With volatility making our commodity markets more erratic, and with more information spewing out of our smartphones night and day, marketing is getting ever more complicated.
Dancing with tighter margins also means a small misstep can cause a lot of pain.
So now that the super cycle of sky-high grain and oilseed markets has faded into memory, it’s time to take your marketing up a notch, employ all the tools, become more disciplined, and make the most of any opportunities that come your way.
Improvement is possible. In fact, it can even be realistic. In the following pages, we bring you advice from three top commercial marketers, with their six key strategies for superior results.

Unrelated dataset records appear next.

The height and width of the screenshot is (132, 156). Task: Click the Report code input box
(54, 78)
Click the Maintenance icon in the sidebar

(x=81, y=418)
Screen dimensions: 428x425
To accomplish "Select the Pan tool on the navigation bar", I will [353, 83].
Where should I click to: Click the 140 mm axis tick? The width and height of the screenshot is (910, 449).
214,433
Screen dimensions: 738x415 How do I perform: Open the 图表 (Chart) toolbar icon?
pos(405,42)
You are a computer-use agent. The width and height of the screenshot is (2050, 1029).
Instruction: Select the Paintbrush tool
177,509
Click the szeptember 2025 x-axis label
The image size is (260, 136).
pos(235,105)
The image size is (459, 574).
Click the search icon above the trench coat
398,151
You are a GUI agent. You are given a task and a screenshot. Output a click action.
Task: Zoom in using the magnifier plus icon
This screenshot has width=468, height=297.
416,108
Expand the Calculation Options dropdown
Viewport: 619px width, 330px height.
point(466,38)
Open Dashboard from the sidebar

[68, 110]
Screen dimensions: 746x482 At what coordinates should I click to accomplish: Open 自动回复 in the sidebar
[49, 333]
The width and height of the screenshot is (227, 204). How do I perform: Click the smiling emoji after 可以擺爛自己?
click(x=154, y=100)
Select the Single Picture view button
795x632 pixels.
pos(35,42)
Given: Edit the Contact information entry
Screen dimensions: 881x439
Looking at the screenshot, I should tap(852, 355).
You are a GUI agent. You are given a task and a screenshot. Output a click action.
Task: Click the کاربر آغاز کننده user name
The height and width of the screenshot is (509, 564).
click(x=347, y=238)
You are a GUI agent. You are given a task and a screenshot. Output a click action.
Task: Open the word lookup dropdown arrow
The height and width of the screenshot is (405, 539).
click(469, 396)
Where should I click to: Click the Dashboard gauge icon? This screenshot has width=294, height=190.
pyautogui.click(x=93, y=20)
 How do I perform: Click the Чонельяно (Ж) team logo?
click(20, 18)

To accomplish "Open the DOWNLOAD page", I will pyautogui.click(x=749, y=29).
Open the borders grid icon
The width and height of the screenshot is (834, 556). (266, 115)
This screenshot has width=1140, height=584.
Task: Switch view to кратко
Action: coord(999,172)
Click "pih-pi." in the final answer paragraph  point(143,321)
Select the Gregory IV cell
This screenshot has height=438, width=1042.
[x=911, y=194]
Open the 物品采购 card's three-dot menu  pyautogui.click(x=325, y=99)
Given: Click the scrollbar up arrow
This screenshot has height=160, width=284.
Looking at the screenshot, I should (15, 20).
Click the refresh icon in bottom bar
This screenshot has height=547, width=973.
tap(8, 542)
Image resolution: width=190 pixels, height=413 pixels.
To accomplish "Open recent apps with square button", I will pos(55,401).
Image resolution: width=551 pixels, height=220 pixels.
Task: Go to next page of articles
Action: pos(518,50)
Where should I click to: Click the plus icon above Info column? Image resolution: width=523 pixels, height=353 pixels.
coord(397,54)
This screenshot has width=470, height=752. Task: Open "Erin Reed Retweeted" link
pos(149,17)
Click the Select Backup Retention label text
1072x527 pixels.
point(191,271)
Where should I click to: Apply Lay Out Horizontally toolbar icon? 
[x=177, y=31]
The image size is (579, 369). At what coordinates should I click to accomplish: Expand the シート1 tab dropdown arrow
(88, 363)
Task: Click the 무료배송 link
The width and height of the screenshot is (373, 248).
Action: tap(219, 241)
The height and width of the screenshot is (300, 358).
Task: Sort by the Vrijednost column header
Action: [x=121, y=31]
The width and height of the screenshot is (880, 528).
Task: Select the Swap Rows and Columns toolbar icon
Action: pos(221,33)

No one is sugar-coating the job. Based in Winnipeg, Agri-Trend marketing coach Lawrence Klusa captures the crux of today’s marketing challenge in a single sentence. “To be successful over the long-term, farmers need to be successful both when market prices are higher and when market prices are low,” Klusa says
Then there’s this extra complication. “What works one year might be totally wrong the next,” says Frank Backx, marketing manager at Hensall District Co-operative north of London, Ont. “Grain and oilseed markets are continually changing, and every year provides different challenges.”
And, adds David Derwin, portfolio manager with PI Financials in Winnipeg, who worked on the floor of the Winnipeg Stock Exchange for years.“The next few years, managing risk is going to be more challenging.”
Following are six strategies that will help you take your commodity marketing from good to great, say Klusa, Derwin and Backx.
Get ready to dance.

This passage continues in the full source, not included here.